▶ [KUTIPAN BACAAN]:

▬▬▬▬▬▬▬▬▬▬

Sesungguhnya, menjadi sebenar-benarnya Ibu dimulai saat anak-anak remaja. Dari mereka, Ibu belajar menahan emosi, ekspresi dan cinta. Seburuk-buruknya hubungan Ibu – Anak, pasti ada cinta di antaranya ~ Solo, Mei 2013
Postingan ini terinspirasi dari twitnya Lusi Tris dan gempurannya Carra (Carolina Ratri) yang udah beberapa kali minta dibikinin outline tentang suka duka mendidik remaja dan praremaja.
Pegel kali ya, Carra membaca keluh kesah daku tentang anak zaman sekarang yang super duper fantastis? Apalagi tiga anakku rentang usianya lumayan jauh. Si Bungsu Tio (8 tahun, kid), sudah sering daku ceritain. Kayla, 12 tahun – tween, yang tipikalnya khas praremaja, dan ada Taruli, 17 tahun, teen–remaja–yang selalu merasa kalau innanya terlalu banyak menuntut.
So, what is the difference between teen, tween, and kid? Apa sih bedanya remaja, praremaja, dan anak-anak?
Mengutip dari Quora :
Kid, Tween, Teen, and Young Adult ages:
- Baby- 0–1 ( A baby can’t walk)
- Toddler- 1–3 (They start to walk and talk)
- Kid- 3–9 (Typical kid that is growing up) (Preschool and elementary kid)
- Tween- 10–12 (A kids but with more attitude) (Middle school kid tail end of elementary )
- Teen- 13–19 ( A Independent youth that we all love to call teenagers) ( Middle school, High school and a little bit after that)
- Adult/Young Adult- 18 years of age and on (The grown human being that we turn into)
Bagaimana rasanya punya tiga anak dengan rentang usia yang cukup jauh, dengan karakter dan selera masing-masing? Yang hanya akur pada saat jam tidur, ulang tahun dan jalan-jalan?
Serunya Mendidik Remaja, Praremaja, dan Anak-anak – Beda Karakter Beda Penanganan
Kalau cerita tentang Tio sih sudah sering ya, dan nggak terlalu menguras pikiran. Selain itu, Tio masih sering bercakap-cakap dengan saya karena masih tidur bareng dan masih suka ikut ke mana pun saya pergi.

▬▬▬▬▬▬▬▬▬▬

▶ [LATIHAN SINGKAT 1]:
Ulangi bagian kutipan bacaan di atas, mulai dari "- Toddler- 1–3" sampai dengan "pun saya pergi.".
▶ [LATIHAN SINGKAT 2]:
Dalam kutipan bacaan di atas, berapa usia Kayla?

▶ [BARIS DATA]:
▬▬▬▬▬▬▬▬▬▬

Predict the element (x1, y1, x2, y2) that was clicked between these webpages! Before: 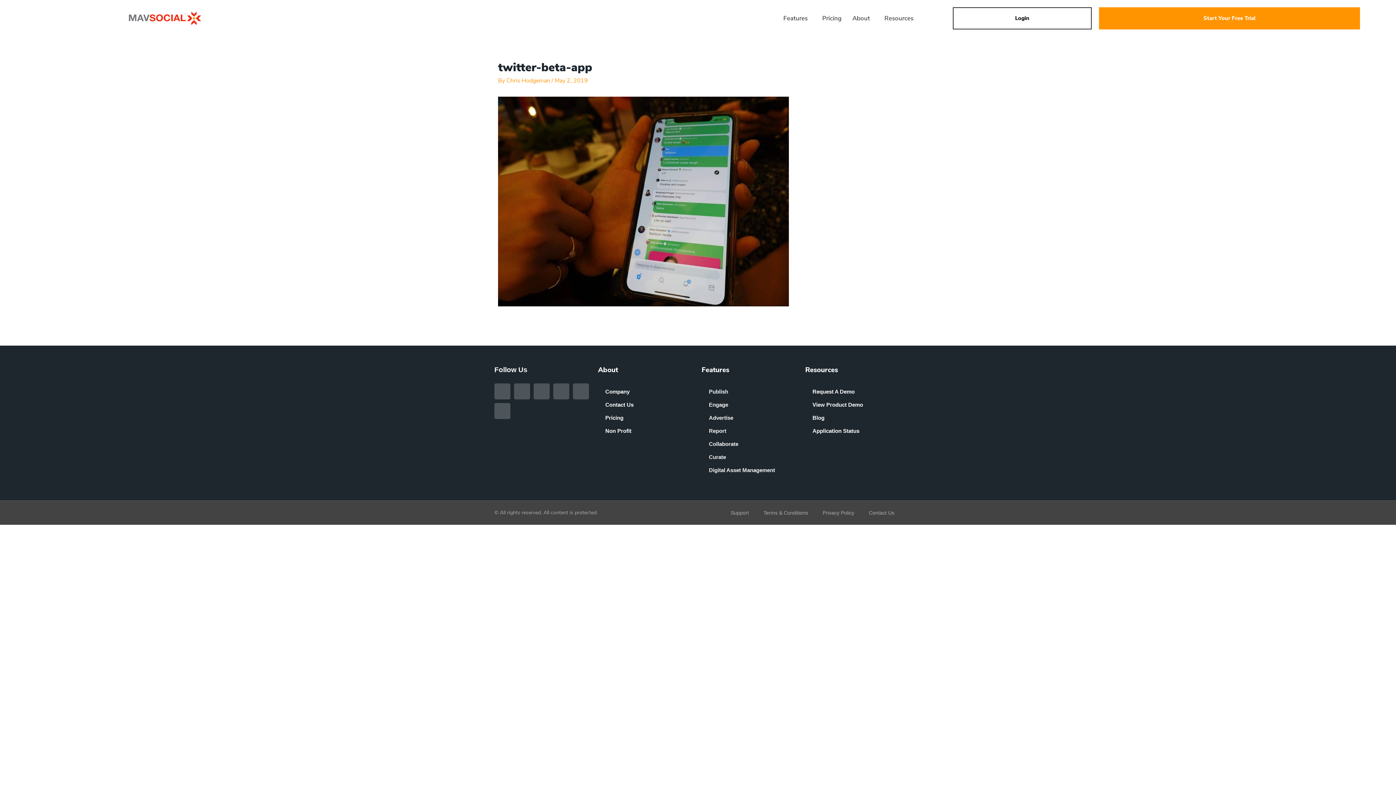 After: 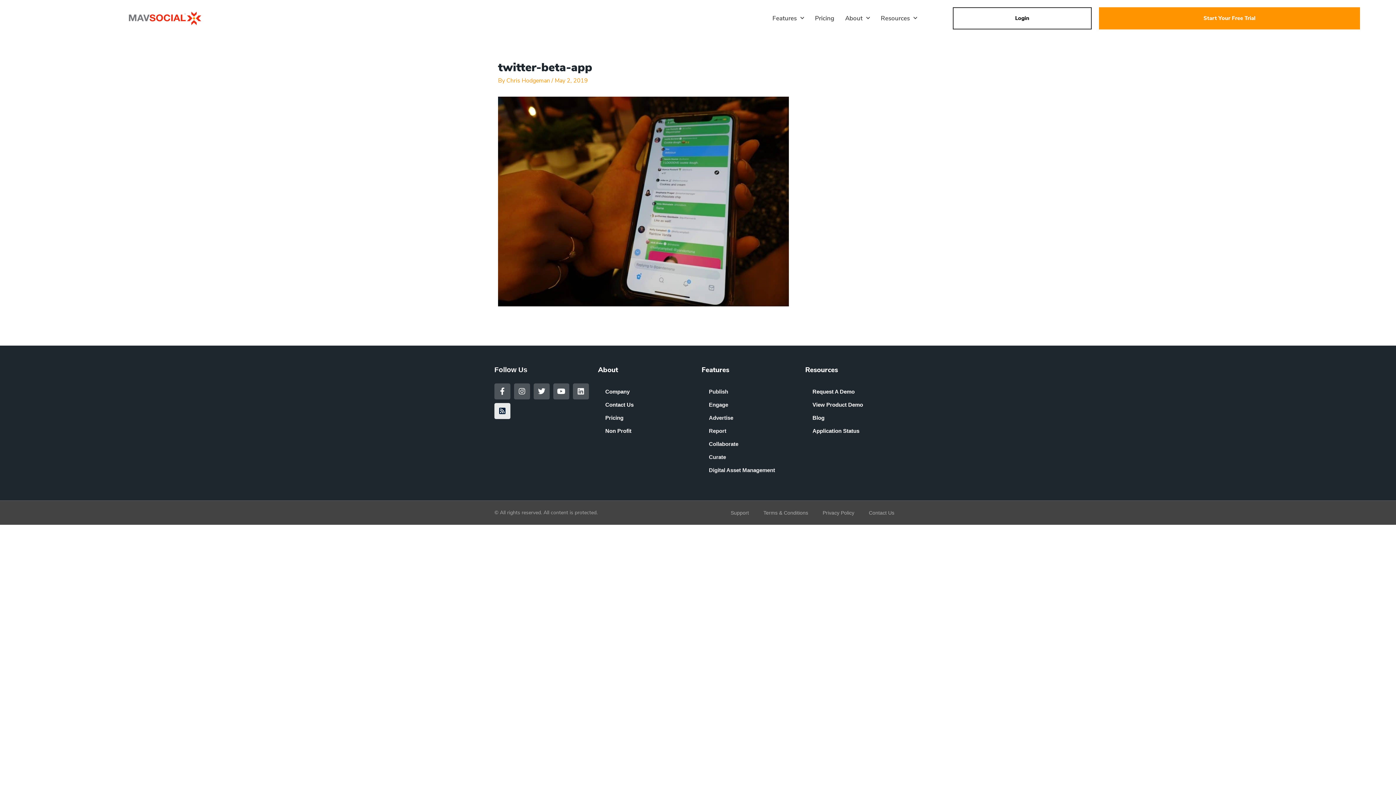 Action: bbox: (494, 403, 510, 419) label: Rss-square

▬▬▬▬▬▬▬▬▬▬

▶ [JAWABAN LENGKAP 1]:
- Toddler- 1–3 (They start to walk and talk)
- Kid- 3–9 (Typical kid that is growing up) (Preschool and elementary kid)
- Tween- 10–12 (A kids but with more attitude) (Middle school kid tail end of elementary )
- Teen- 13–19 ( A Independent youth that we all love to call teenagers) ( Middle school, High school and a little bit after that)
- Adult/Young Adult- 18 years of age and on (The grown human being that we turn into)
Bagaimana rasanya punya tiga anak dengan rentang usia yang cukup jauh, dengan karakter dan selera masing-masing? Yang hanya akur pada saat jam tidur, ulang tahun dan jalan-jalan?
Serunya Mendidik Remaja, Praremaja, dan Anak-anak – Beda Karakter Beda Penanganan
Kalau cerita tentang Tio sih sudah sering ya, dan nggak terlalu menguras pikiran. Selain itu, Tio masih sering bercakap-cakap dengan saya karena masih tidur bareng dan masih suka ikut ke mana pun saya pergi.

▶ [JAWABAN LENGKAP 2]:
12 tahun.